Family Separation – how relevant is “family law”?

I’m aware of a recent family law case in which a clearly legitimate claim was dismissed because of a technicality involving the date on which a document was filed. This meant that the client was completely denied pursuing an appropriate property settlement after a very long relationship period in which the client and her partner had a child together. The partner won on a technicality!

I was struck by the injustice of this situation. The Family Court may have been correct in a strict technical interpretation of the law but the question is – how is this reasonable or appropriate in a family going through a separation process? How does this help anyone?

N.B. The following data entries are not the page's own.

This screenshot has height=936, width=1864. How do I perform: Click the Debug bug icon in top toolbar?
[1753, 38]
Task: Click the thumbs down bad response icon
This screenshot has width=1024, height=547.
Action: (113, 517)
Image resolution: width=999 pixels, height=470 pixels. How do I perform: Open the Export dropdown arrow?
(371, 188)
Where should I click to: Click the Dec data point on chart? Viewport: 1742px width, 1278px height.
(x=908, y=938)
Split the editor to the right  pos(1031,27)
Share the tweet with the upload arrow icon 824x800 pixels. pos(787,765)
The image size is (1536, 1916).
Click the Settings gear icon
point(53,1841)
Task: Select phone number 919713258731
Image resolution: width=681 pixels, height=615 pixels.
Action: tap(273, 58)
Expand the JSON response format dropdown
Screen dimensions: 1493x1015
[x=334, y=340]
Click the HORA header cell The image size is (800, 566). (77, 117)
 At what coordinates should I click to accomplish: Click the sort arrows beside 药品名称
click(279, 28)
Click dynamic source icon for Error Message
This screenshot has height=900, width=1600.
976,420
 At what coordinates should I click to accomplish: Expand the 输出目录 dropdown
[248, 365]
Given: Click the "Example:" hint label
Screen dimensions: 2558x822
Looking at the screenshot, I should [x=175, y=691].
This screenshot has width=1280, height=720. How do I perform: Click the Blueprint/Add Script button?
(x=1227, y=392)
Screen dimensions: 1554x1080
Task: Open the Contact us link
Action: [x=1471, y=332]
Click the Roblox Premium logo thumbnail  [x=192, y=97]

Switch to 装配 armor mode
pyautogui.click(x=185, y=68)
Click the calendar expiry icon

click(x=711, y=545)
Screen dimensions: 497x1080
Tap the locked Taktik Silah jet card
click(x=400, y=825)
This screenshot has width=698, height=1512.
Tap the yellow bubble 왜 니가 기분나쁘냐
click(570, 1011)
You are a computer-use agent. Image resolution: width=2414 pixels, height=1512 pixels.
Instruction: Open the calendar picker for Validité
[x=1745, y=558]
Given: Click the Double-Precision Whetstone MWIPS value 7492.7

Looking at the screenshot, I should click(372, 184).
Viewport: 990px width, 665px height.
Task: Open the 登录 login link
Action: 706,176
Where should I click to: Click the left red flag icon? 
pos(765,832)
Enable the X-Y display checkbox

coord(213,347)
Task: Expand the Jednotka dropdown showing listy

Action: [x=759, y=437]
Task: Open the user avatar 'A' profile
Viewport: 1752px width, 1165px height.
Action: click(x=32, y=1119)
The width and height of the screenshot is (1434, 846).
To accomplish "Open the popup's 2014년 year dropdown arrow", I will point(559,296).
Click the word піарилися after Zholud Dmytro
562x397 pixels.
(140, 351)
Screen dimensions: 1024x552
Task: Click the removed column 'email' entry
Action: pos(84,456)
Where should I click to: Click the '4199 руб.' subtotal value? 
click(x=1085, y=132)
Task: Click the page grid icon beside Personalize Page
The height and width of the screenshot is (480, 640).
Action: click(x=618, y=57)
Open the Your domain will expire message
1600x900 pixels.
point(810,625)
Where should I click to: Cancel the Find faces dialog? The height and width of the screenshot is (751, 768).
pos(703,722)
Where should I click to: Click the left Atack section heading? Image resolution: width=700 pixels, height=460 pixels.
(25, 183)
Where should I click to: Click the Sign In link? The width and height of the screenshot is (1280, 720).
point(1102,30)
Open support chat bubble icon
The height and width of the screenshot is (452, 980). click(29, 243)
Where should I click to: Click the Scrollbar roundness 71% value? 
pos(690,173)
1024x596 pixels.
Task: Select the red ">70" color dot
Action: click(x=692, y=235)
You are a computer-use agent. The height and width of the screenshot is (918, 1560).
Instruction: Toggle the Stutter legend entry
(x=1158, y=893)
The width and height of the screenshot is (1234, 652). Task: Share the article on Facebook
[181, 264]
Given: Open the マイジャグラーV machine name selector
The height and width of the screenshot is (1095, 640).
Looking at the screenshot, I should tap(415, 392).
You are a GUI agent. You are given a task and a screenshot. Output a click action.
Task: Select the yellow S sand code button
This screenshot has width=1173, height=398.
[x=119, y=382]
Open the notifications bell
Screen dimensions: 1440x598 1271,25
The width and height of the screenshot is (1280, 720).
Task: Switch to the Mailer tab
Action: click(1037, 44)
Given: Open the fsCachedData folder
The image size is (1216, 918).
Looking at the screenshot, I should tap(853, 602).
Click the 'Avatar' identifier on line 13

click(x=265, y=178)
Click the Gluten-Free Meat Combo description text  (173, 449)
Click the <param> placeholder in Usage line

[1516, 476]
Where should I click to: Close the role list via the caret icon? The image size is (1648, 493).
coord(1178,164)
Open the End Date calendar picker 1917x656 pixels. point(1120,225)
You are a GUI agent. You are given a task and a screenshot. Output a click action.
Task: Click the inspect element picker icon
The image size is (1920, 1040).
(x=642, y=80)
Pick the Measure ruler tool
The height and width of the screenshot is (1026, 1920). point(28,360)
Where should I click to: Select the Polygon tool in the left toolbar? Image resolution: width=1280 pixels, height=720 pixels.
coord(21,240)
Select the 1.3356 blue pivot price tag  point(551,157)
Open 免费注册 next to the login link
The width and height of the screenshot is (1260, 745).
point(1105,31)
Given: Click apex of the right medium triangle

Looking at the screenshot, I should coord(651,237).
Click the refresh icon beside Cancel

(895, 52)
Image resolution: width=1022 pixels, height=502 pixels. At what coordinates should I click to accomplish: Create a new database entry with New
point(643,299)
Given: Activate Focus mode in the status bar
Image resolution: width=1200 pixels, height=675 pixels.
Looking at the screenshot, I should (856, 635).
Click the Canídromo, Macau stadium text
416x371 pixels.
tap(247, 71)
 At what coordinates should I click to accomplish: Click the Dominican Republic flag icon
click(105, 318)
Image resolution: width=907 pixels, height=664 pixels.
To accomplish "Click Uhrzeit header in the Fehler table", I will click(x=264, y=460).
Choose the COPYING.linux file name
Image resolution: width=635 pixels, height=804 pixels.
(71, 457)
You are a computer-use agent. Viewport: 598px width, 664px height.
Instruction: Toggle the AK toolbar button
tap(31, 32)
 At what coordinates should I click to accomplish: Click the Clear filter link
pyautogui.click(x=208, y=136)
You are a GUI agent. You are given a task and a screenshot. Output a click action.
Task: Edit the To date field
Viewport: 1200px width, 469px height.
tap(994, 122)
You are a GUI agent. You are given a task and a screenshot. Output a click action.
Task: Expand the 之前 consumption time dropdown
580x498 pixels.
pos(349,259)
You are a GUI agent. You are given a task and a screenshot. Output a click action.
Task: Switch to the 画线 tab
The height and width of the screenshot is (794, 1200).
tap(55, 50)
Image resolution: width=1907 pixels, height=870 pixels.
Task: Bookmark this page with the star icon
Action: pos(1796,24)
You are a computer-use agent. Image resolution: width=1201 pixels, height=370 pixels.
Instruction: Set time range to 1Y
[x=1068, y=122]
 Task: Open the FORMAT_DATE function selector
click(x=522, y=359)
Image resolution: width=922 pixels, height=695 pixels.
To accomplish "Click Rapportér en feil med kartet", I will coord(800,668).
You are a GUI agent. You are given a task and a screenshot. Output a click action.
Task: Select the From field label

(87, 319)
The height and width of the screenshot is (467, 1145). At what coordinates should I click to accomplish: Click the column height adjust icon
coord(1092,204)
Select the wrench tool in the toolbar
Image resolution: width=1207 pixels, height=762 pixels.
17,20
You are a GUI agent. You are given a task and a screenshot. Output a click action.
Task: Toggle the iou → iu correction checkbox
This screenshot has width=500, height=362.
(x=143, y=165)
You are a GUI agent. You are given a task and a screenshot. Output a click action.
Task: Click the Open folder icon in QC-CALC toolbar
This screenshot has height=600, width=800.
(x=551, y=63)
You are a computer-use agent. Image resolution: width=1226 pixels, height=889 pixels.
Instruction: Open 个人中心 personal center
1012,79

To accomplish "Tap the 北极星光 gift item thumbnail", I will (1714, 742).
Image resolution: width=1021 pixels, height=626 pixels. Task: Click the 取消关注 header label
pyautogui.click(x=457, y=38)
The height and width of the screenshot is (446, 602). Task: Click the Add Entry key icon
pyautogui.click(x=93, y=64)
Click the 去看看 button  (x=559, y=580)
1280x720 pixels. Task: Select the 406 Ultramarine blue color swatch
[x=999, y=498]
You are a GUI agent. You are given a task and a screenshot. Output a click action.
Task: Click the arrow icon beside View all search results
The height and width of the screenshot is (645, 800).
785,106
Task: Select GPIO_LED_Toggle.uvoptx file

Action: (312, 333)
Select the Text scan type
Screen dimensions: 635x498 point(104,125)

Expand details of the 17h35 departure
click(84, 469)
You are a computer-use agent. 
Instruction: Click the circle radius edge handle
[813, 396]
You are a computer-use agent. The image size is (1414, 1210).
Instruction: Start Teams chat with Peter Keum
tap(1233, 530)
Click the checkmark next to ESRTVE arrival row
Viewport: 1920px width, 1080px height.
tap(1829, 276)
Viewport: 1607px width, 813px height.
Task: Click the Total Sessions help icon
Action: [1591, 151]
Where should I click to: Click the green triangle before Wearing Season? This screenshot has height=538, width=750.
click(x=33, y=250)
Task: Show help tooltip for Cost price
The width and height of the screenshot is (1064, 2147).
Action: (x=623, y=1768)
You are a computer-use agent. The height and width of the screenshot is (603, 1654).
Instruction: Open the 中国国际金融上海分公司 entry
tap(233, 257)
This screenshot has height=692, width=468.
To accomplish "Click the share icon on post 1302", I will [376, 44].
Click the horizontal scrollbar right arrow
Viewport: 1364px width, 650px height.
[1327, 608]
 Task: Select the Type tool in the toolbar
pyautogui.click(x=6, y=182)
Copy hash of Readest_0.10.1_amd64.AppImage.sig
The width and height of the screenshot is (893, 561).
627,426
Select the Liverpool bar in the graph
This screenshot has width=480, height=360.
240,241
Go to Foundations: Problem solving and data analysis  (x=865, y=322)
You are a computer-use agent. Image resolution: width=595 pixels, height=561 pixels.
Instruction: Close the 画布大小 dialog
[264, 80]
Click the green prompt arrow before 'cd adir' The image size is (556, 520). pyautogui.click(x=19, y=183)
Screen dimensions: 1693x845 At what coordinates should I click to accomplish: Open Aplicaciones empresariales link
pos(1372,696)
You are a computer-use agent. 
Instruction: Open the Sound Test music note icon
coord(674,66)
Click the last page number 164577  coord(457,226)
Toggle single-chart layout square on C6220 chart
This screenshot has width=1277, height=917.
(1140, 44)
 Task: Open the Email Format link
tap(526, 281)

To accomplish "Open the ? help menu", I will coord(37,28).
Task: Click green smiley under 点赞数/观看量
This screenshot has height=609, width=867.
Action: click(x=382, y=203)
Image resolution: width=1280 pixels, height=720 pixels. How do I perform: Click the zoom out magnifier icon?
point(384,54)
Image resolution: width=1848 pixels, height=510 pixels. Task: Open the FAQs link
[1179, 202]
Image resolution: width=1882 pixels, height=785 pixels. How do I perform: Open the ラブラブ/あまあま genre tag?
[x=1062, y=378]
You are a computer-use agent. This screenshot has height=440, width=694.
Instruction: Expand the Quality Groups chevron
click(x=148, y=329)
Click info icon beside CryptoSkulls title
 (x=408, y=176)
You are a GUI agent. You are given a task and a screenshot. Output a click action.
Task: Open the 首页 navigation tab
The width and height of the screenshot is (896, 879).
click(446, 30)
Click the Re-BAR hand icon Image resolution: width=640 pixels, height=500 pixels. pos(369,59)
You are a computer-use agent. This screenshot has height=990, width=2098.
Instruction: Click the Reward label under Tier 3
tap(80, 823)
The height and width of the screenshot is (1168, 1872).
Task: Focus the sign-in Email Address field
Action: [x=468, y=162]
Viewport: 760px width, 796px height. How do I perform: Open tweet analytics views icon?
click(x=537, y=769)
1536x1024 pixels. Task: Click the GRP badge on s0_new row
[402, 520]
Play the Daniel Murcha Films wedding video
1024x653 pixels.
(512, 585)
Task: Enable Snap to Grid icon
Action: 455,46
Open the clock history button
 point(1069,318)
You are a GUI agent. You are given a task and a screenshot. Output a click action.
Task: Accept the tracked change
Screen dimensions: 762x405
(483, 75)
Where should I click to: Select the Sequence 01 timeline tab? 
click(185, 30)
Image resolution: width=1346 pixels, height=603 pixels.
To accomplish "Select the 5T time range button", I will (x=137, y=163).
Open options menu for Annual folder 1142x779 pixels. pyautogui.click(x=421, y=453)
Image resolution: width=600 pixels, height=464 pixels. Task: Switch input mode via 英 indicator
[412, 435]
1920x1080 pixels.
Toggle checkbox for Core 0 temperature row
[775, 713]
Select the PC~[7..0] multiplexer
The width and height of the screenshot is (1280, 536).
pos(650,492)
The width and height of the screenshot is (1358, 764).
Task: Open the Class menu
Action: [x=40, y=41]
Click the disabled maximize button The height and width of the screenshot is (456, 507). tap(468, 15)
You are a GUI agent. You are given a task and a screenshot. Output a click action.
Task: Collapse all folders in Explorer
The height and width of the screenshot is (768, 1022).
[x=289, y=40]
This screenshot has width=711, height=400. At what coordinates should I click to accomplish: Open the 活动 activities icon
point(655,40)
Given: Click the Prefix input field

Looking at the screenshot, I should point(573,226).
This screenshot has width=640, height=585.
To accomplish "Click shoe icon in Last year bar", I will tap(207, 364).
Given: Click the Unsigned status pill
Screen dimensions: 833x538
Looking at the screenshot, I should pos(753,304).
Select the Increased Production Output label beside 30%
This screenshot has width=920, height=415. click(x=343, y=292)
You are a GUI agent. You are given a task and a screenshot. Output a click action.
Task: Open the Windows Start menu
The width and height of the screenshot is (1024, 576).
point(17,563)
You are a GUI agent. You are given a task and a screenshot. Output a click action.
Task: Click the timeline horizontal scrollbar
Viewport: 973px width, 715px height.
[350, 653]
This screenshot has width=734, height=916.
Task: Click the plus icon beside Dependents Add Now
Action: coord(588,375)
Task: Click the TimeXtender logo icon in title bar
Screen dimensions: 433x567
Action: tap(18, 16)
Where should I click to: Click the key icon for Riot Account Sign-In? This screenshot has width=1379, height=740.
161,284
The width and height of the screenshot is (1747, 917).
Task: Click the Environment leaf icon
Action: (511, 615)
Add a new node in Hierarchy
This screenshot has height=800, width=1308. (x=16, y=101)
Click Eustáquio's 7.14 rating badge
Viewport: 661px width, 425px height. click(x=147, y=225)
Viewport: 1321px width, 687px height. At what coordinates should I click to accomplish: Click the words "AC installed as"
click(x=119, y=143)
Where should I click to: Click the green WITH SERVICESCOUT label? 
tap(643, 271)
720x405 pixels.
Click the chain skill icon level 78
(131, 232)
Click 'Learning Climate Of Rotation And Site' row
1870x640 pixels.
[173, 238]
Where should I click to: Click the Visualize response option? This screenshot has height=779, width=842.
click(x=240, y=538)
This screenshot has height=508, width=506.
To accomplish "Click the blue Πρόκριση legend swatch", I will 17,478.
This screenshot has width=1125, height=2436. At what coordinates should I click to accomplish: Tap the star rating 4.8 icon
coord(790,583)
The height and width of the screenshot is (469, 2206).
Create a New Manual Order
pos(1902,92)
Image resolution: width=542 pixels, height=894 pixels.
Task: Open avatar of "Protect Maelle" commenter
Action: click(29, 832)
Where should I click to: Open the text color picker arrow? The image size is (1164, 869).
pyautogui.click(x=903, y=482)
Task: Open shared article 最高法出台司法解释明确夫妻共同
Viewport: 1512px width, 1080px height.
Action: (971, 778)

A marriage is not a commercial contract. It cannot be dealt with in the same way as business partners who end a business relationship. Yet this is what our court system does to a large extent. This approach does not meet fundamental needs of married partners or de-facto partners who are going through a separation process – especially when children are involved.

The adversarial court approach encourages people to “fight” for the best possible outcome – whether in relation to financial outcomes or even arrangements for children. The battle lines are drawn and tactics and strategies are used to gain an advantage. I am not saying that courts should never be involved in family law matters. There are some instances in which court intervention may be necessary. The problem is that the Family Court system and the adversarial process are almost the default position in how we deal with these issues and this approach is often pervasive in what passes for negotiation.

Families going through a separation process need advice, guidance, support and resolution – not a battle.

We need to minimise (not increase) conflict and division to assist families going through a separation process. We need to help separating partners work together with professional assistance to achieve solutions. Those solutions needs to be based on what is best for families and children – not on legally prescribed outcomes achieved through an adversarial process.